• **Work request**
Keeping every word the same, give again only the lines from the one with "The width and" through the end of the data, both included, and leave every picture out.

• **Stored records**
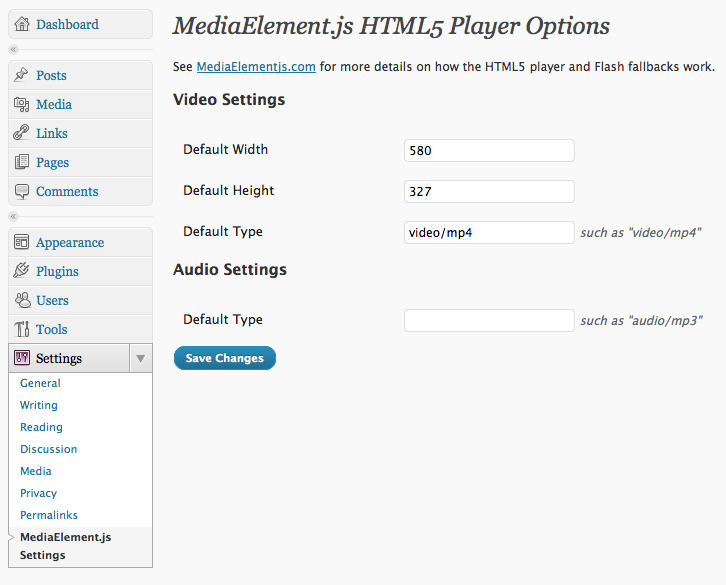Focus the Default Width input field
The image size is (726, 585).
(x=489, y=150)
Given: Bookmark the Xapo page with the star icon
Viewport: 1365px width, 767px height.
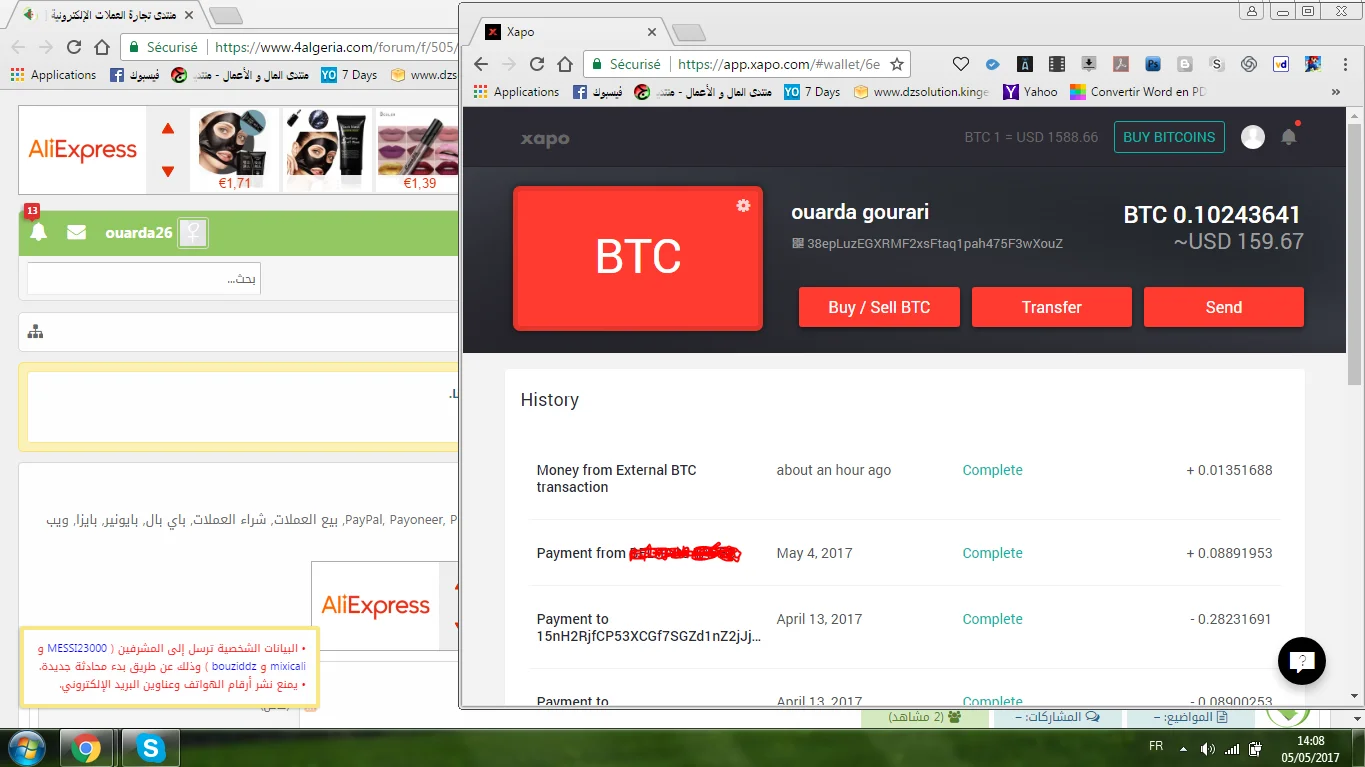Looking at the screenshot, I should coord(897,64).
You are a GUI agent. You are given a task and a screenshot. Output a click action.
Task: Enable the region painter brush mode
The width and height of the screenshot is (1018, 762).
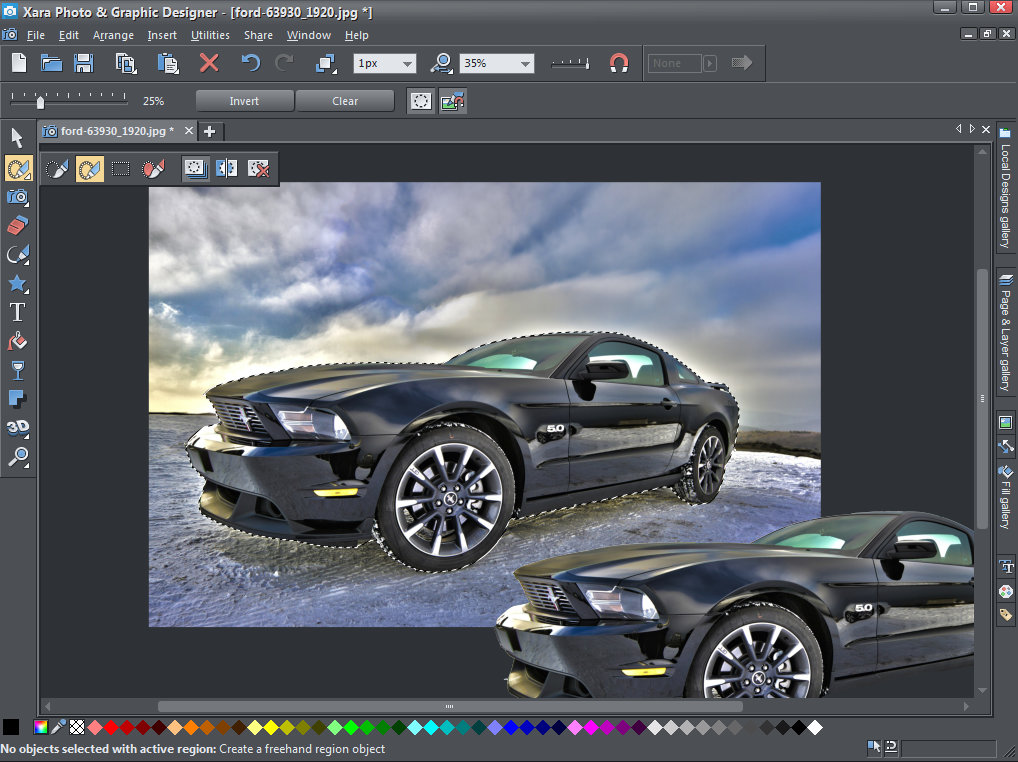coord(58,169)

• **Answer below**
The width and height of the screenshot is (1018, 762).
coord(58,169)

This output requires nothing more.